Halaman

Minggu, 17 November 2013

Taman Kesedihan

Langit petang menaungi taman itu,  bekas alun-alun tua yang bersejarah namun tak terawat, sampah-sampah mengendap di sekitar tanah yang masih basah karena hujan yang senantiasa datang, sangat jarang pula kendaraan lewat di sekitar situ, hanya ada beberapa orang saja lewat, bahkan nyaris tak ada lagi pertokoan, rumah-rumah makan yang ramai kala makan siang atau pengamen yang mengais receh di jalanan.

Di taman itu pula aku duduk, mengarahkan mataku ke sekitar yang tampak seperti seorang tua yang diusir dari rumah dan pergi ke panti jompo, entah kenapa aku merasa begitu dekat dengan semua yang ada di sini.

Aku berjalan ke taman ini selepas membaca sebuah artikel di internet tentang sebuah kota yang penuh dengan kesedihan, tempat orang-orang datang untuk kembali menyapa luka. Kota yang akhirnya, oleh pemerintah daerah setempat ditujukan untuk mereka yang ditinggalkan keluarganya karena kematian.

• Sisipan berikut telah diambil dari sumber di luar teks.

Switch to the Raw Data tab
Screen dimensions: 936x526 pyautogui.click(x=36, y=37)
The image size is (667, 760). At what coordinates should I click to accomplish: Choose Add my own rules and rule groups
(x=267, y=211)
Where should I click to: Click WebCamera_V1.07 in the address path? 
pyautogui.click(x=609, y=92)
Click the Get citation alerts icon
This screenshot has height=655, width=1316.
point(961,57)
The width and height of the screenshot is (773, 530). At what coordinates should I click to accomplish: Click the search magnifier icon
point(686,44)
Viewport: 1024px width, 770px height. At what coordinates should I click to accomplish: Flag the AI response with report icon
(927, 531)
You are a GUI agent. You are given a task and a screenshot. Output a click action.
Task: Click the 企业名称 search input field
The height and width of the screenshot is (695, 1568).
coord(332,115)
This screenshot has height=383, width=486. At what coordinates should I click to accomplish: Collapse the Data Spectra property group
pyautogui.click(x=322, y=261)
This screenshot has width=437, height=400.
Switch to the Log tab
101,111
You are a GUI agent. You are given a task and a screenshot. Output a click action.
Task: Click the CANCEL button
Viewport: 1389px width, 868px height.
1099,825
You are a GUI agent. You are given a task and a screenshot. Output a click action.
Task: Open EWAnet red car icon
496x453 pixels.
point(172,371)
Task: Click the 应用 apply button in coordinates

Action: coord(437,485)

Sebuah kota haruslah membuat orang berbahagia, dengan hidup modern yang serba ada dan lampu neon yang senantiasa terang sepanjang malam, atau riang jalanan dengan musik dan  tatapan manja mereka yang berpasangan. Tapi di kota ini, sore tak ubahnya tengah malam, sepi.

Di taman ini pula, pada Desember ketujuh puluh tiga, kita akan berjumpa.